Foadi, I stayed at the ao nang beach in Krabi, which is a short drive/boat ride from Railey beach. It's a bit demure place, and is no Phuket or Koh Samui. So if that's your thing, don't come here. But if you're like me and like all sorts of different places then surely do. 

The hotel at the Railey beach looks seriously beautiful beacuse of the view. None of the ones in Ao Nang have their own beach. In Ao nang, I stayed at Aree Tara. Beautiful hotel. Then there's Buri Tara. And another one right next to Aree Tara (can't recall the name). In fact that street has several spanking-new gorgeous hotels at very cheap prices. If you ever go there, then look up a map and see where these hotels are (Ao Nang is a small place). Just drop at Ao Nang, and walk around and see which one you like the best. The ones I mentioned are within a 100 meters! Actually, I got it wrong, there are a few resorts with there own beach, they're just on the left side of the road. Still, all of it is within a km or less. Ao Nang's also scam free according to my experience. I got myself a scooter and when I returned the owner didn't even bother getting out of his shop and checking it.


----------



## foadi (Feb 15, 2006)

siamu maharaj said:


> Foadi, I stayed at the ao nang beach in Krabi, which is a short drive/boat ride from Railey beach. It's a bit demure place, and is no Phuket or Koh Samui. So if that's your thing, don't come here. But if you're like me and like all sorts of different places then surely do.


I like quiet places and from the pictures I've seen Krabi has some of the best looking beaches in Thailand, especially around Railay. I will likely bring a friend with me from Bangkok, so nightlife wont be a major concern. Basically just want to relax on the beach, maybe rent a kayak and work my way around the area for a day.



siamu maharaj said:


> The hotel at the Railey beach looks seriously beautiful beacuse of the view. None of the ones in Ao Nang have their own beach. In Ao nang, I stayed at Aree Tara. Beautiful hotel. Then there's Buri Tara. And another one right next to Aree Tara (can't recall the name).
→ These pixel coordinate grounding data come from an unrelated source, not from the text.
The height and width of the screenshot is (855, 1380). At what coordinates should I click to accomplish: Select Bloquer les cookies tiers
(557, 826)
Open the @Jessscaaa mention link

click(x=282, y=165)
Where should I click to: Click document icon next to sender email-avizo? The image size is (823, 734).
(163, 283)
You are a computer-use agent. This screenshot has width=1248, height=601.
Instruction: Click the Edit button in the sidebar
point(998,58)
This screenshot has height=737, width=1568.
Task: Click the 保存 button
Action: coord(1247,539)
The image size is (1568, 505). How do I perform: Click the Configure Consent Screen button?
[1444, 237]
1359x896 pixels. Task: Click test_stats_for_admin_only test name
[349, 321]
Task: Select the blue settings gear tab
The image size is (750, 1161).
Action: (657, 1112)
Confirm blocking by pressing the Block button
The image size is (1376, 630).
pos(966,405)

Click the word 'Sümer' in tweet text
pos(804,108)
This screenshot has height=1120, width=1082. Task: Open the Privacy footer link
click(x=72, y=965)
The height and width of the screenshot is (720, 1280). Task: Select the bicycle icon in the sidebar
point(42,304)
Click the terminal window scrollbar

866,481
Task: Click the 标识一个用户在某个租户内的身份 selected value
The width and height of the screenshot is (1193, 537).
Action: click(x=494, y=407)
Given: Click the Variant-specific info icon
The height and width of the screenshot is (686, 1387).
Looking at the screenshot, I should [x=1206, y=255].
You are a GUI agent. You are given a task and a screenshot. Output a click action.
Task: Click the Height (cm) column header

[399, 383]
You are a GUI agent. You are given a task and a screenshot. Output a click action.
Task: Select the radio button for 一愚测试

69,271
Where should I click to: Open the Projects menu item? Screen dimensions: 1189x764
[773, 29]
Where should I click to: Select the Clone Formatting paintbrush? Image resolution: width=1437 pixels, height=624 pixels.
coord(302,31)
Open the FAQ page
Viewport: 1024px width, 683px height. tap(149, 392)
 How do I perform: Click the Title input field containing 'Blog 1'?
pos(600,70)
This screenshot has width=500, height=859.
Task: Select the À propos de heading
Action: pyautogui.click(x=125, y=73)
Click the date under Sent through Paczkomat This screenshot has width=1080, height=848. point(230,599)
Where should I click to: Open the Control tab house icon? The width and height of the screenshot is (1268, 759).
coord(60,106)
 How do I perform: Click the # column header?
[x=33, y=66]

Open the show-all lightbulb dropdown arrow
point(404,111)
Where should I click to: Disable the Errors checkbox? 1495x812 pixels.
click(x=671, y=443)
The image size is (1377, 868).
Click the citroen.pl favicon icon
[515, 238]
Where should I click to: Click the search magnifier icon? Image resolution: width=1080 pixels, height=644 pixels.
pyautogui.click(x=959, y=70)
In fact that street has several spanking-new gorgeous hotels at very cheap prices. If you ever go there, then look up a map and see where these hotels are (Ao Nang is a small place). Just drop at Ao Nang, and walk around and see which one you like the best. The ones I mentioned are within a 100 meters! Actually, I got it wrong, there are a few resorts with there own beach, they're just on the left side of the road. Still, all of it is within a km or less. Ao Nang's also scam free according to my experience. I got myself a scooter and when I returned the owner didn't even bother getting out of his shop and checking it.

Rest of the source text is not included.